Estoy en medio del pasillo, hastiada después de hora y media de pie, cuando, por fin, permiten que mi amiga pase al salón y luego a otro, hasta que la hacen entrar a la consulta. Mientras imagino el procedimiento que le deben estar practicando para revisar cómo marcha su salud, miro a la gente que espera, también como puede.
Les miro y pienso en cuántas puertas 6 les habrán mandado a buscar en vano a lo largo de sus vidas; cuánto tiempo les habrán hecho perder por despacharlos rápidamente con una información errónea o a medias, sin importar si pierden la oportunidad que tanto necesitan; o si se hacen una idea equivocada de la institución dado el trabajo ineficiente de una persona (o dos o…) a la que le cuesta explicar, orientar, cumplir su función… valorar si todos los casos ameritan el mismo tratamiento.

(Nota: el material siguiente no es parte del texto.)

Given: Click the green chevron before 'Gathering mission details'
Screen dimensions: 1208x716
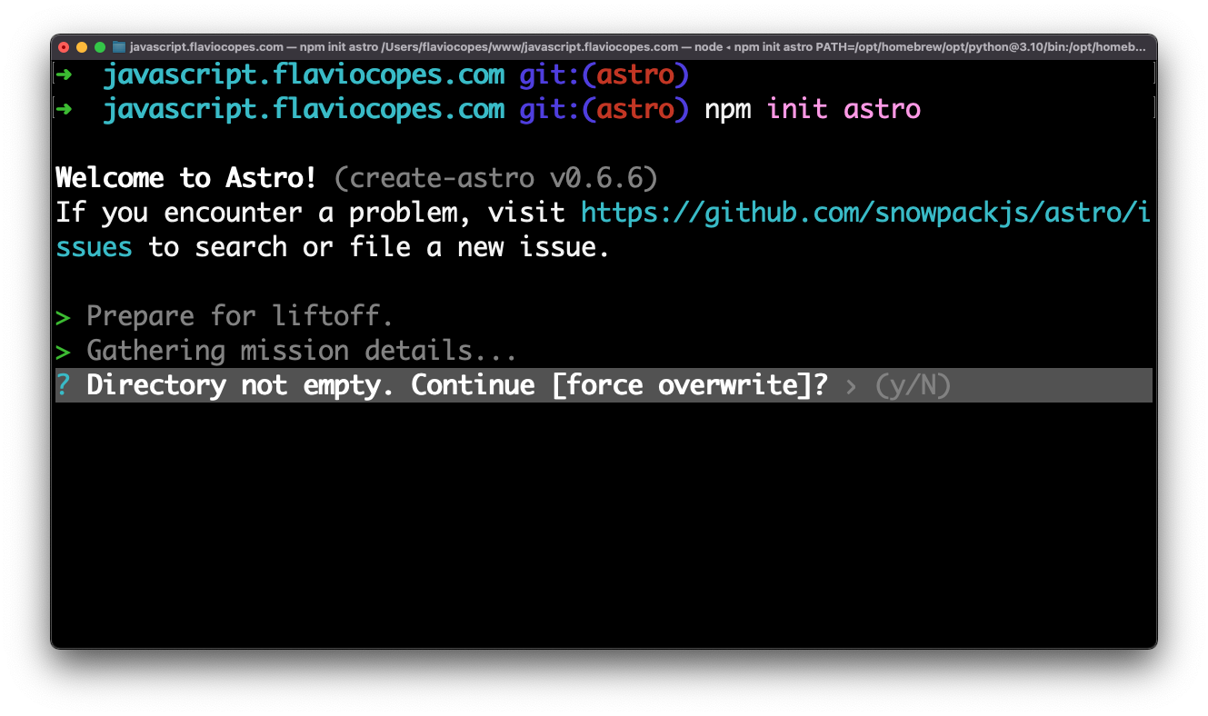Looking at the screenshot, I should pos(63,352).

Saldré sin mirar a la señora del pensamiento en cuatro esquinas; tampoco a la mujer de la entrada. Me iré rumiando ideas y preguntándome cómo se podrá rescatar (¡si será posible!) la empatía, la sensibilidad y la compasión por el problema ajeno, por la situación o la pena del otro, en medio de tanta urgencia por garantizar lo propio, entre tanta escasez material y de espíritu. Todavía, mientras escribo, hago una pausa, cruzo dedos, sin saber con cuántas señoritas o señores de la Puerta 6 tendremos que chocar aún.
3 comentarios
Esas puertas por desgracia se están multiplicando a lo largo y ancho del país. Sin razones lógicas y sin otra explicación que es lo establecido y punto.

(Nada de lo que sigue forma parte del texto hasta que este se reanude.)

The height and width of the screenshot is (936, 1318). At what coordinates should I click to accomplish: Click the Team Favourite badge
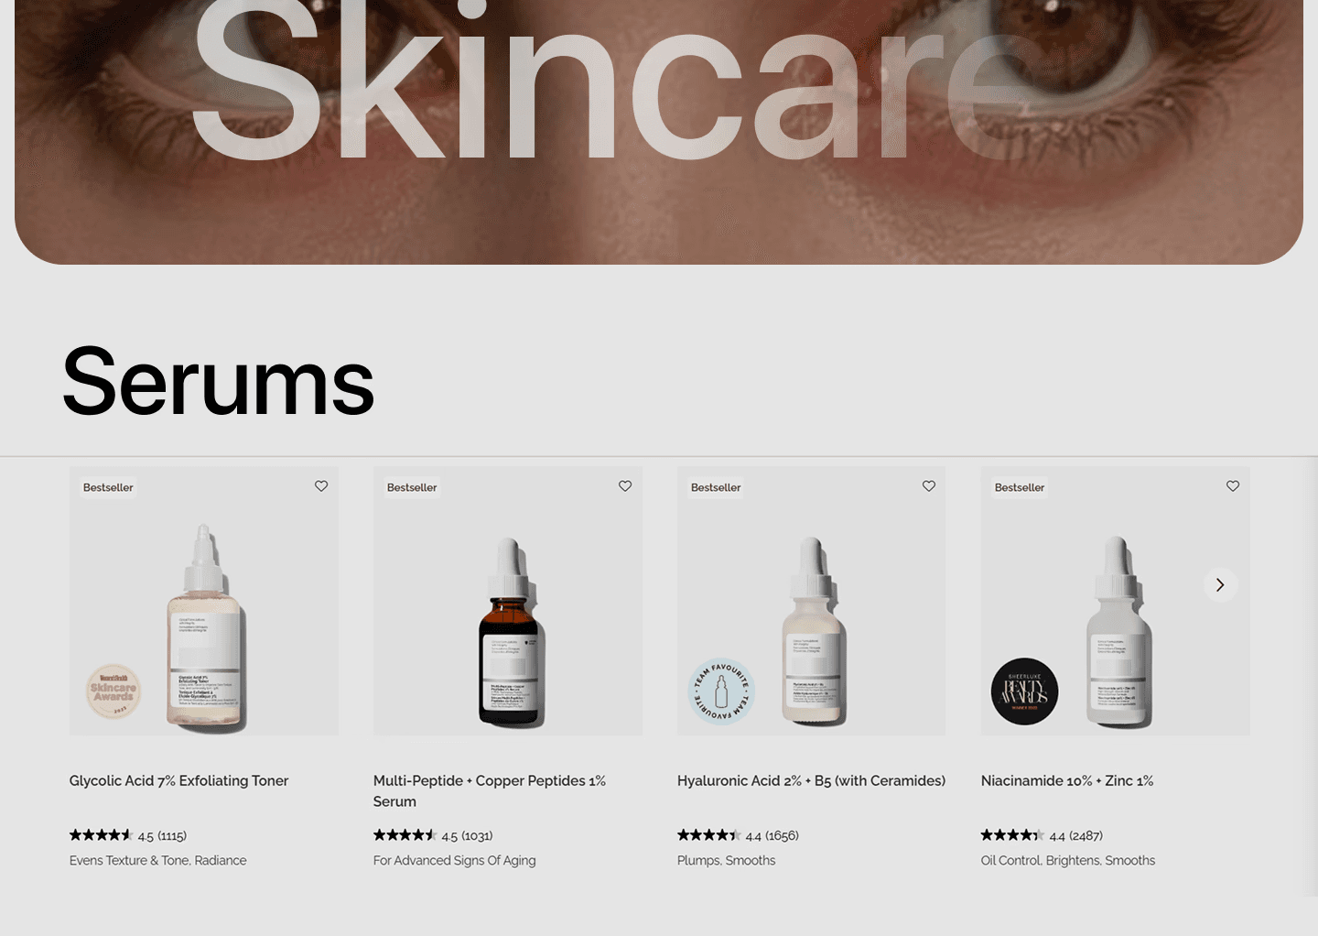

Horror. Sí, esta historia triste me hizo recordar otras puertas 6. ¿Será posible que personas insensibles lo sigan siendo si leyeran desgarradoras experiencias, como esta? Tal vez no, pero ¿se interesarán por conocer dolores ajenos? En cualquier caso vale la pena recomendar esta lectura, como imprescindible.
Atrapa. Ojalá ayude, hace mucha falta que ayude. ¡Gracias!